Ce goût du frelaté n’est-il point un symptôme ? Et, ne fût-ce que dans ces colossaux musées d’Allemagne, ne reconnaissons-nous pas le véritable caractère du nouveau peuple allemand ? Ce peuple est un parvenu. La fureur avec laquelle il a voulu montrer son opulence, dépenser de l’argent et montrer qu’il le dépensait, le zèle maladroit avec lequel il s’est hâté de construire, de déployer son faste et de multiplier autour de lui le clinquant, tout cela, autant de signes de la dépravation spirituelle que produit, chez les vaniteux, un trop soudain enrichissement. Et nous avons, nous, notre Bourgeois gentilhomme : lisible personnage, mais anodin, de qui l’on se moque, mais qui n’excite pas l’horreur ou le dégoût. L’enrichissement germanique s’est exalté d’une autre sorte, avec une insolence détestable et avec une immonde brutalité. Ce parvenu libidineux et féroce est nietzschéen.

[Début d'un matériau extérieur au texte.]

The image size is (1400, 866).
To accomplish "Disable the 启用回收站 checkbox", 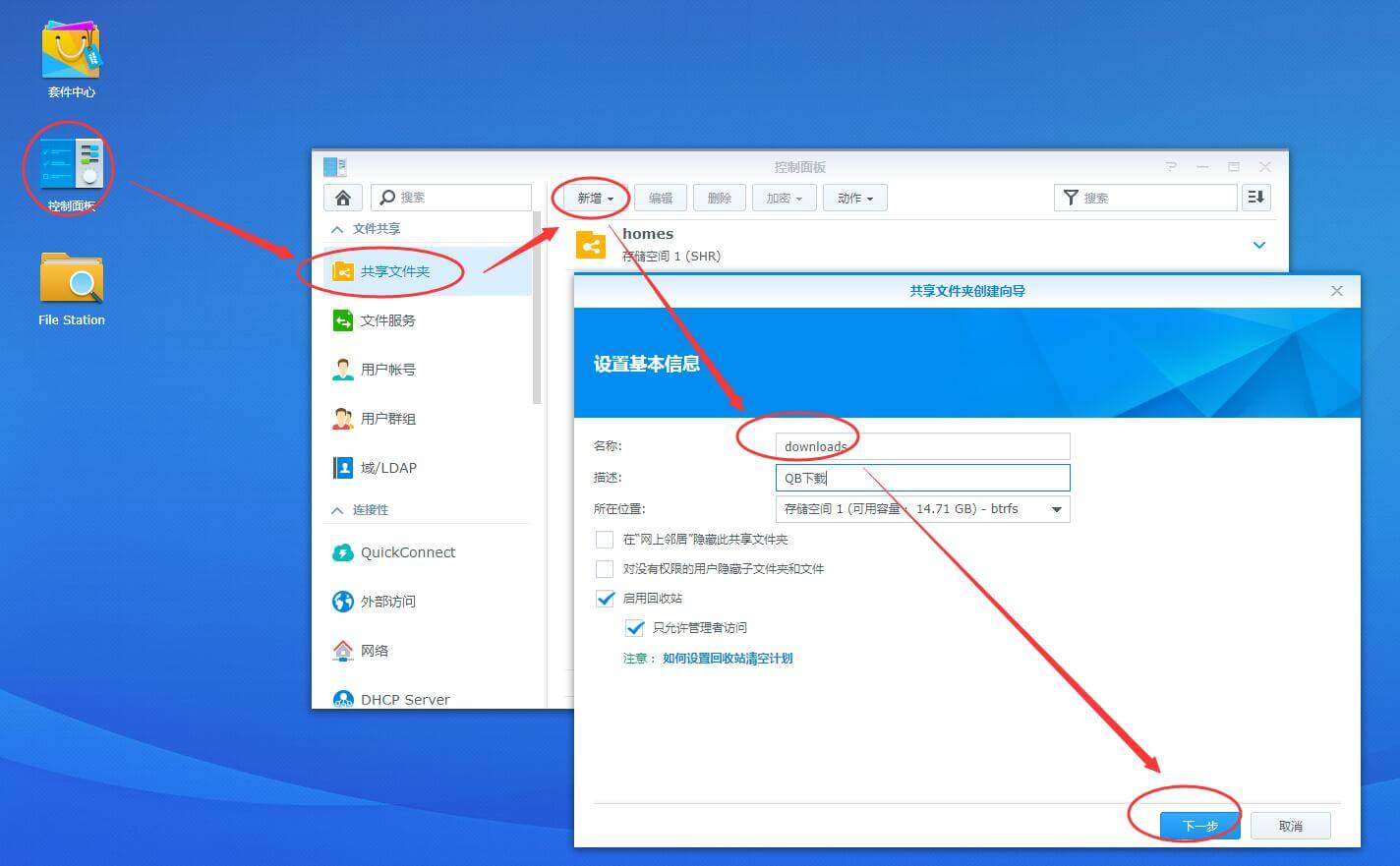I will 605,598.
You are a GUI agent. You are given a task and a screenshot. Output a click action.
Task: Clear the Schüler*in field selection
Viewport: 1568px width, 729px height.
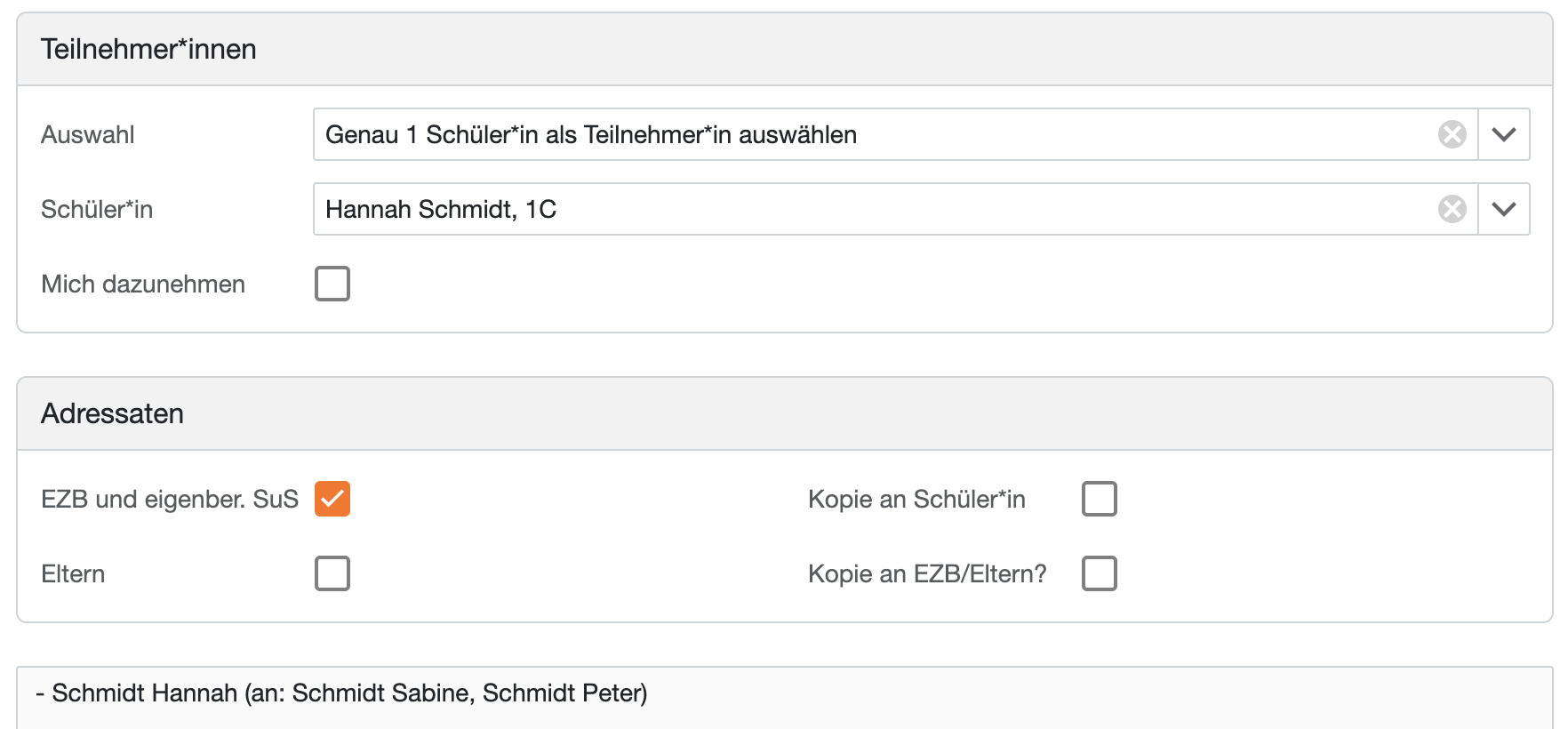coord(1452,209)
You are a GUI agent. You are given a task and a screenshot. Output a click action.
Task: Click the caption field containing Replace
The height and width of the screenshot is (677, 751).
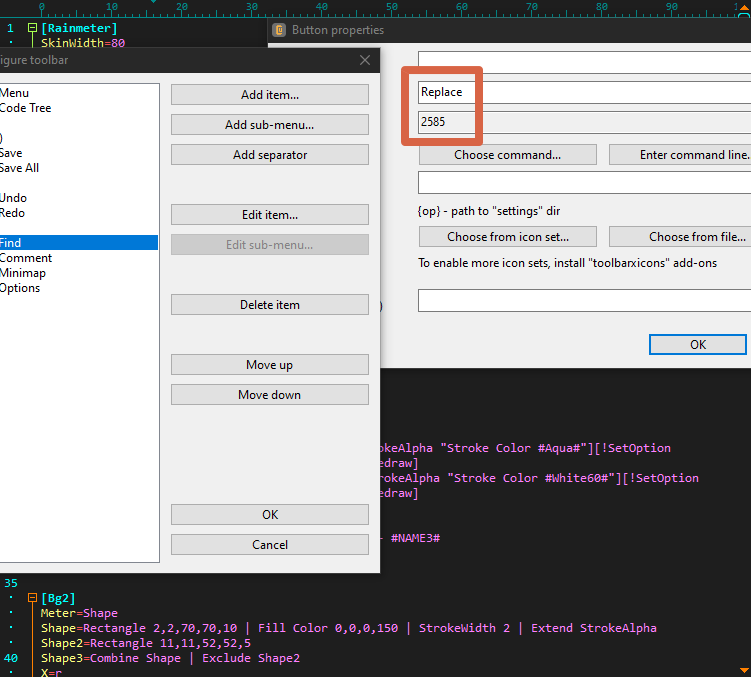tap(580, 92)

L’ancienne Allemagne qui obtint les indulgentes et les tendres sympathies de l’Europe, la petite Allemagne pieuse et casanière, on se la rappelle encore : elle n’est pas anéantie depuis longtemps. La promptitude de la transformation donne la clef de cet immense et prodigieux phénomène. Ce peuple avait grandi trop vite, et plus vite que ne le permettent les ressources de la nature humaine, les lois d’une croissance normale et saine. Ce peuple n’avait pas eu son adolescence lente et, à l’âge des modifications physiques et morales, il a pris des vices, contracté des manies et attrapé des tares irrémédiables. Ou bien, pour emprunter un mot de M. Paul Bourget, ce peuple n’a pas suivi, dans son développement, toutes ses étapes, l’une après l’autre. La vérité psychologique, si importante, que le roman de l’Etape a formulée ne s’applique pas seulement à l’histoire des individus et des familles, mais aux collectivités plus vastes, et aux nations. Les nations, de même que les individus, ont leur âme, leur corps, leur tempérament ; et il leur faut une hygiène, comme une éthique ; elles ont leurs maladies, au cours desquelles se manifeste la qualité authentique de leur nature, excellente ou abjecte, leurs maladies graves ou non, quelquefois mortelles. Si l’Allemagne meurt de nietzschéisme révoltant, qui donc y aura-t-il pour la regretter ? On la traitera selon ses maximes : son Nietzsche blâme la pitié.


ANDRÉ BEAUNIER.

  1. Un voyage (Belgique, Hollande, Allemagne, Italie), par Jacque Vontade Fœmina, Grasset, éditeur.